In Kellogg Brown & Root Services, Inc., et al. v. United States ex rel., __, 575 U.S. __ (2015), two questions were presented before the U.S. Supreme Court: first, whether the Wartime Suspension of Limitations Act (WSLA) suspends the already generous statute of limitation under the False Claims Act (FCA); second whether the FCA’s “first-to-file” rule, which states generally that if more than one whistleblowers file the actions on the same fraud, only the first to file survives and others are dismissed, bars later filed whistleblower actions if the first filed action has been dismissed.

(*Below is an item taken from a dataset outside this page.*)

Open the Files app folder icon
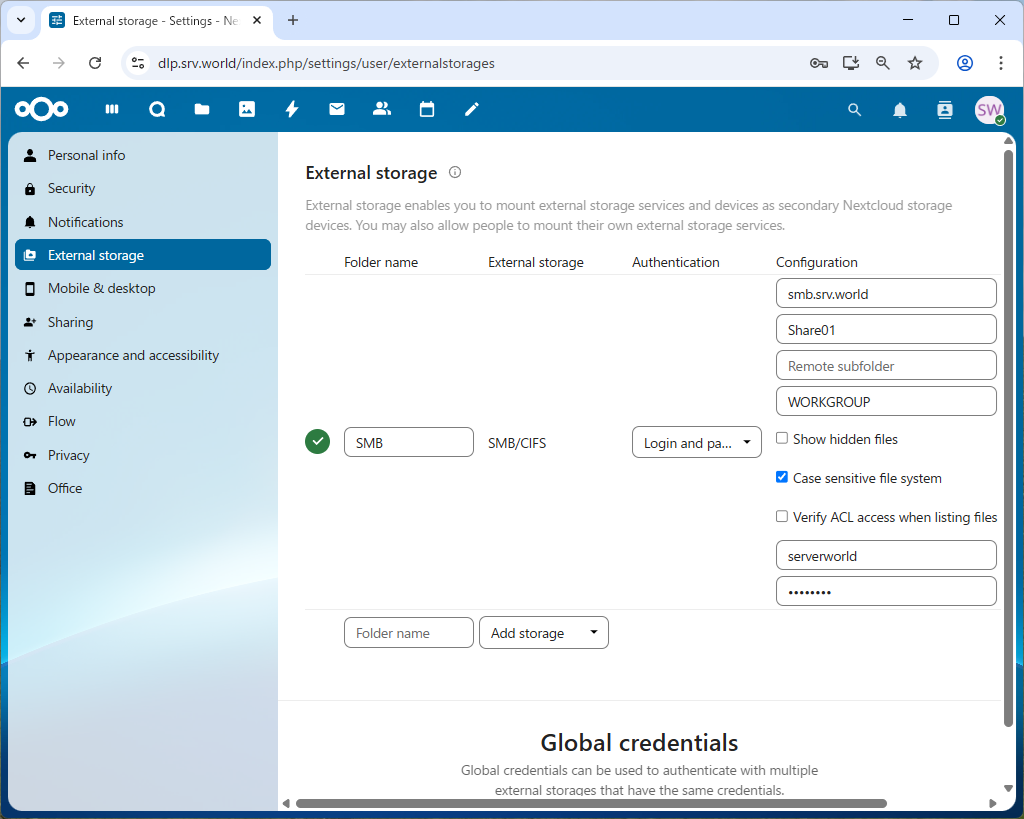 (x=202, y=110)
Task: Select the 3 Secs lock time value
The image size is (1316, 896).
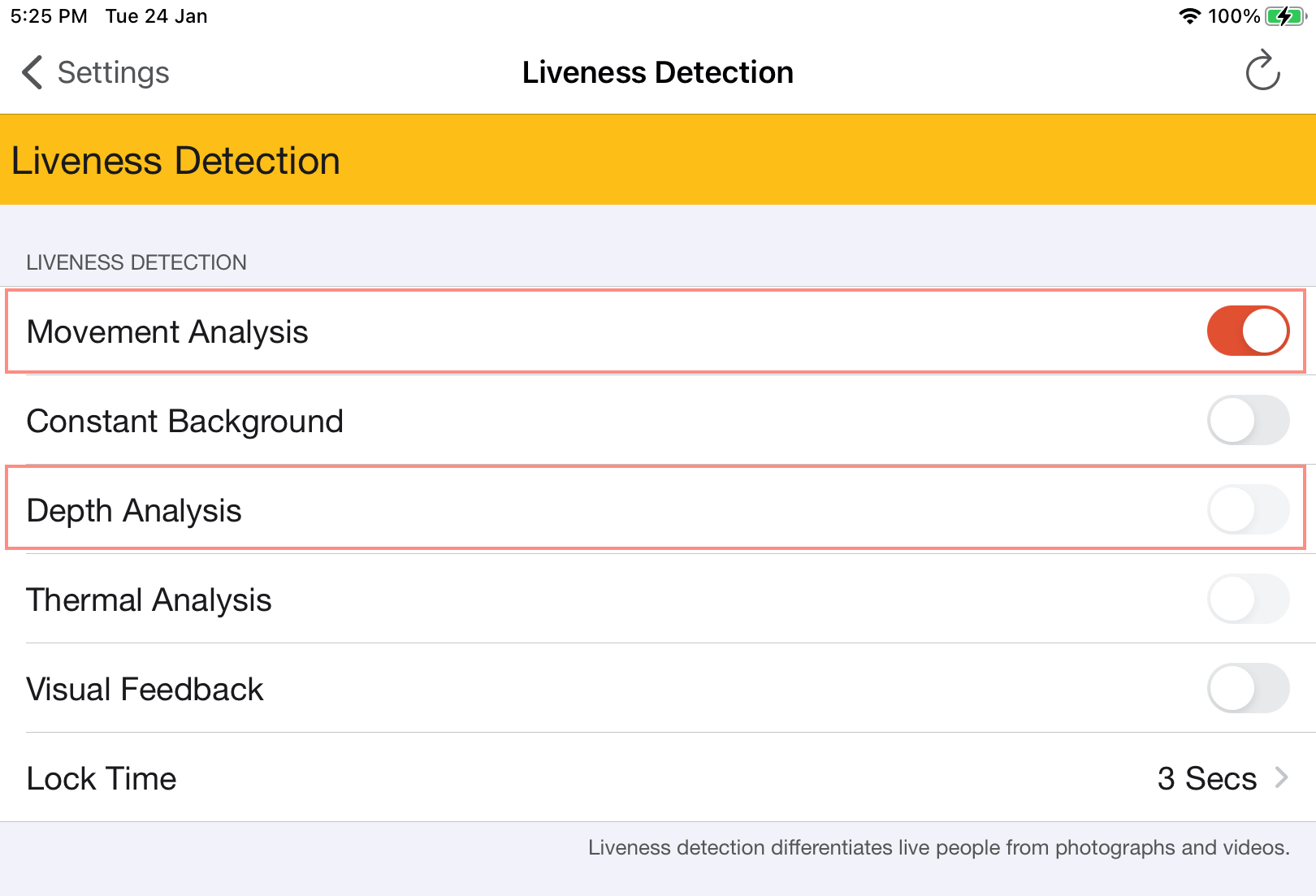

Reversing the Fourth Circuit Court’s decision to extend the WSLA to civil offenses, the Supreme Court unanimously held in that the WSLA only applies to criminal offenses, meaning the WSLA does not suspend the statute of limitation for an individual action brought under the FCA.  The Supreme Court further held that the False Claim’s Act’s first-to-file bar applies only while related claims are active.  Once the first filed case is settled or dismissed, the bar does not apply.

In 2005, the whistleblower, Carter, filed a qui tam complaint alleging that his former employer fraudulently charged the U.S. government for water purification services inadequately or fraudulently performed during the Iraq War.  Nearing trial, the complaint (Carter I) was dismissed under the first-to-file rule based on an earlier filing with similar claims in United States ex rel. Thorpe v. Halliburton Co., No. 05-cv-08924 (C.D. Cal., filed Dec. 23, 2005).